Just wondering what you thought of your purchase and approximatly how long shipping takes


----------



## Pasfur (Mar 29, 2008)

kevNnic said:


> Just wondering what you thought of your purchase and approximatly how long shipping takes


I am a huge Marco Rocks advocate. I have ordered from them at least 4 times and have always had great response. Shipping is as expected, generally arriving in a few short days. The quality is awesome. The packaging is awesome. The rock is precured and extremely porous. I find that new dry rock begins to cover with coraline within 6 weeks and is indistinguishable from original live rock in 6 months. 

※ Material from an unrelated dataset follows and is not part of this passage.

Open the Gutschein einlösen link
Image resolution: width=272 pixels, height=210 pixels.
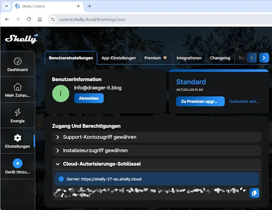pyautogui.click(x=244, y=101)
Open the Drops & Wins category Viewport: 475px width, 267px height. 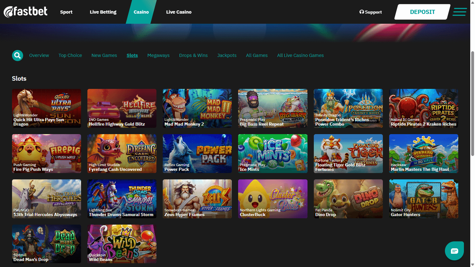point(193,55)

On top of that, Marco is very easy to deal with and responds quickly to emails. 

Take a look at my 180 thread for pics:
http://www.tropicalfishkeeping.com/saltwater-fish-pictures-videos/pasfurs-180-fowlr-build-21979/


----------



## kevNnic (Apr 10, 2010)

well we picked up some dry rock from a local store. got raped on pricing at 5$ a pound!!! 

picked up 30lbs of dry rock and 10lbs of cured live rock. Now we are just letting them cure in the tank, with the skimmer removed and only the canaster and power head running with the heater.

heres a quick picture of our setup so far.




























i have been told to not run the skimmer while curing the rock cuz it will delay the cycle is this true?


----------



## DYHamazon (Feb 16, 2010)

I'm very new to this too, but I would turn the skimmer on now. I cured live rock in my tank too and left my skimmer on the whole time.


----------



## Pasfur (Mar 29, 2008)

There are mixed opinions on when to use the skimmer. Most of us on this site run our skimmer from day 1, including me.


----------



## kevNnic (Apr 10, 2010)

well the skimmer was installed right after this, everything seems to be good so far. Had our first aiptasia scare. found two growing in the tank, removed them the same day we spoted them. ammonia has spiked so just on the last end of our cycle i hope.


----------



## Pasfur (Mar 29, 2008)

kevNnic said:


> well the skimmer was installed right after this, everything seems to be good so far. Had our first aiptasia scare. found two growing in the tank, removed them the same day we spoted them. ammonia has spiked so just on the last end of our cycle i hope.


"removed"??? How exactly?


----------



## kevNnic (Apr 10, 2010)

it was on one rock, so i removed the rock and used a syrange with boiling water, made sure i got all of it out with a qtip after, its been a couple weeks with no out breaks.


----------